TO DO |
Please repeat every entry, keeping each one exactly the same.

--- START ---

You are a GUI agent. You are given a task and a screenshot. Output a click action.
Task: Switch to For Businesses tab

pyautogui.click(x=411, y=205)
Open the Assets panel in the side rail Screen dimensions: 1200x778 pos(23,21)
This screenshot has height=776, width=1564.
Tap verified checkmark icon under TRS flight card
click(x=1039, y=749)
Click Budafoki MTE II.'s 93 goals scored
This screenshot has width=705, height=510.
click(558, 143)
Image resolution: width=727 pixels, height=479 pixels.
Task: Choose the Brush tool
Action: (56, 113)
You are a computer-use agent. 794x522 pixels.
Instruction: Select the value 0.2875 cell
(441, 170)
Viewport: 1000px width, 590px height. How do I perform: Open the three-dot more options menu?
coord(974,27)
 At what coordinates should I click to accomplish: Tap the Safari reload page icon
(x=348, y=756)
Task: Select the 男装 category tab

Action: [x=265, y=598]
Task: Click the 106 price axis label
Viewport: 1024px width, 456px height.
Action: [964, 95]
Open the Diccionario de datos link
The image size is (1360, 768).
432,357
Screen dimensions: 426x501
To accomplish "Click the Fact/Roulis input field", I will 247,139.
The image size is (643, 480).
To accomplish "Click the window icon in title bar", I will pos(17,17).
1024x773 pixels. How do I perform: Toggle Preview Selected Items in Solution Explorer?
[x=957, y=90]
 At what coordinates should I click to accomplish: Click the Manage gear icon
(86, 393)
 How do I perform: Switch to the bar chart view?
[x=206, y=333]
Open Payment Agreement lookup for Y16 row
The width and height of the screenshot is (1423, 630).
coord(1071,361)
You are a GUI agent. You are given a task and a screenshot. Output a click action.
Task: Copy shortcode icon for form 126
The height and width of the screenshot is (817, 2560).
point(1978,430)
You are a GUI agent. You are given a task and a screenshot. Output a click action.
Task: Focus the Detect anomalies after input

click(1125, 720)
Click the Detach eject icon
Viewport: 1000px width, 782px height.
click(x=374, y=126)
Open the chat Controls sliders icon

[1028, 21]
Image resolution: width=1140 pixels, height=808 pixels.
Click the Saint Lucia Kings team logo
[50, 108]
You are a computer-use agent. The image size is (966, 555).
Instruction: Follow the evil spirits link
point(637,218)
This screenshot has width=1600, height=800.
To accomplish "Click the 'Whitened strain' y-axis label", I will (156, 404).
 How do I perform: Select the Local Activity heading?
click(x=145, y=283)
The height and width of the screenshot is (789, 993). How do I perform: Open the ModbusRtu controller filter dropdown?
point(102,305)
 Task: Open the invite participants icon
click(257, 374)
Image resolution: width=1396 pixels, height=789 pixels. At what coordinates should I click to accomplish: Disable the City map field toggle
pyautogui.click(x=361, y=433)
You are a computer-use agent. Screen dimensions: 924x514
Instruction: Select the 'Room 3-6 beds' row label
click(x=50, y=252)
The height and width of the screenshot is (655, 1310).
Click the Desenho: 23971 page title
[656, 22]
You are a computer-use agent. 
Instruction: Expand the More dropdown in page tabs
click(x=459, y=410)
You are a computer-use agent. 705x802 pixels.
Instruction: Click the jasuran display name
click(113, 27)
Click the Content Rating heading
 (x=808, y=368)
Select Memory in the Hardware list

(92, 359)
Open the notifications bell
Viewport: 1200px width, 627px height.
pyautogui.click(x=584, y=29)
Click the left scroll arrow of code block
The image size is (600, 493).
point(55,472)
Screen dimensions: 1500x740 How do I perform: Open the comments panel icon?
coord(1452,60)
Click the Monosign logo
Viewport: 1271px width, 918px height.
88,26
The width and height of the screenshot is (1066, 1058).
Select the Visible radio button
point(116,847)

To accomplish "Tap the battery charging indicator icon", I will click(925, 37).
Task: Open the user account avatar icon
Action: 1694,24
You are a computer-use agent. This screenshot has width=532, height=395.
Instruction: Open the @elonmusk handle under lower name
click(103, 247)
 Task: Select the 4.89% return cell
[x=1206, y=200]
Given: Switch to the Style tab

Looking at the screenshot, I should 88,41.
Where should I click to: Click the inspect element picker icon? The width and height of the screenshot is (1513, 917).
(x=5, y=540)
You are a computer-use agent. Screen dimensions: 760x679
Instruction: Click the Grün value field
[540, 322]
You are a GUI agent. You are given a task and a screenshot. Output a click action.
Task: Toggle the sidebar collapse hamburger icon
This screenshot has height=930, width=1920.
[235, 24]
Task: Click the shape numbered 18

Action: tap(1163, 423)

--- END ---

COMPLETED TASK |
You are a GUI agent. You are given a task and a screenshot. Output a click action.
Task: Switch to For Businesses tab

pyautogui.click(x=411, y=205)
Open the Assets panel in the side rail Screen dimensions: 1200x778 pos(23,21)
This screenshot has height=776, width=1564.
Tap verified checkmark icon under TRS flight card
click(x=1039, y=749)
Click Budafoki MTE II.'s 93 goals scored
This screenshot has width=705, height=510.
click(558, 143)
Image resolution: width=727 pixels, height=479 pixels.
Task: Choose the Brush tool
Action: (56, 113)
You are a computer-use agent. 794x522 pixels.
Instruction: Select the value 0.2875 cell
(441, 170)
Viewport: 1000px width, 590px height. How do I perform: Open the three-dot more options menu?
coord(974,27)
 At what coordinates should I click to accomplish: Tap the Safari reload page icon
(x=348, y=756)
Task: Select the 男装 category tab

Action: [x=265, y=598]
Task: Click the 106 price axis label
Viewport: 1024px width, 456px height.
Action: [964, 95]
Open the Diccionario de datos link
The image size is (1360, 768).
432,357
Screen dimensions: 426x501
To accomplish "Click the Fact/Roulis input field", I will 247,139.
The image size is (643, 480).
To accomplish "Click the window icon in title bar", I will pos(17,17).
1024x773 pixels. How do I perform: Toggle Preview Selected Items in Solution Explorer?
[x=957, y=90]
 At what coordinates should I click to accomplish: Click the Manage gear icon
(86, 393)
 How do I perform: Switch to the bar chart view?
[x=206, y=333]
Open Payment Agreement lookup for Y16 row
The width and height of the screenshot is (1423, 630).
coord(1071,361)
You are a GUI agent. You are given a task and a screenshot. Output a click action.
Task: Copy shortcode icon for form 126
The height and width of the screenshot is (817, 2560).
point(1978,430)
You are a GUI agent. You are given a task and a screenshot. Output a click action.
Task: Focus the Detect anomalies after input

click(1125, 720)
Click the Detach eject icon
Viewport: 1000px width, 782px height.
click(x=374, y=126)
Open the chat Controls sliders icon

[1028, 21]
Image resolution: width=1140 pixels, height=808 pixels.
Click the Saint Lucia Kings team logo
[50, 108]
You are a computer-use agent. The image size is (966, 555).
Instruction: Follow the evil spirits link
point(637,218)
This screenshot has width=1600, height=800.
To accomplish "Click the 'Whitened strain' y-axis label", I will (156, 404).
 How do I perform: Select the Local Activity heading?
click(x=145, y=283)
The height and width of the screenshot is (789, 993). How do I perform: Open the ModbusRtu controller filter dropdown?
point(102,305)
 Task: Open the invite participants icon
click(257, 374)
Image resolution: width=1396 pixels, height=789 pixels. At what coordinates should I click to accomplish: Disable the City map field toggle
pyautogui.click(x=361, y=433)
You are a computer-use agent. Screen dimensions: 924x514
Instruction: Select the 'Room 3-6 beds' row label
click(x=50, y=252)
The height and width of the screenshot is (655, 1310).
Click the Desenho: 23971 page title
[656, 22]
You are a computer-use agent. 
Instruction: Expand the More dropdown in page tabs
click(x=459, y=410)
You are a computer-use agent. 705x802 pixels.
Instruction: Click the jasuran display name
click(113, 27)
Click the Content Rating heading
 (x=808, y=368)
Select Memory in the Hardware list

(92, 359)
Open the notifications bell
Viewport: 1200px width, 627px height.
pyautogui.click(x=584, y=29)
Click the left scroll arrow of code block
The image size is (600, 493).
point(55,472)
Screen dimensions: 1500x740 How do I perform: Open the comments panel icon?
coord(1452,60)
Click the Monosign logo
Viewport: 1271px width, 918px height.
88,26
The width and height of the screenshot is (1066, 1058).
Select the Visible radio button
point(116,847)

To accomplish "Tap the battery charging indicator icon", I will click(925, 37).
Task: Open the user account avatar icon
Action: 1694,24
You are a computer-use agent. This screenshot has width=532, height=395.
Instruction: Open the @elonmusk handle under lower name
click(103, 247)
 Task: Select the 4.89% return cell
[x=1206, y=200]
Given: Switch to the Style tab

Looking at the screenshot, I should 88,41.
Where should I click to: Click the inspect element picker icon? The width and height of the screenshot is (1513, 917).
(x=5, y=540)
You are a computer-use agent. Screen dimensions: 760x679
Instruction: Click the Grün value field
[540, 322]
You are a GUI agent. You are given a task and a screenshot. Output a click action.
Task: Toggle the sidebar collapse hamburger icon
This screenshot has height=930, width=1920.
[235, 24]
Task: Click the shape numbered 18

Action: tap(1163, 423)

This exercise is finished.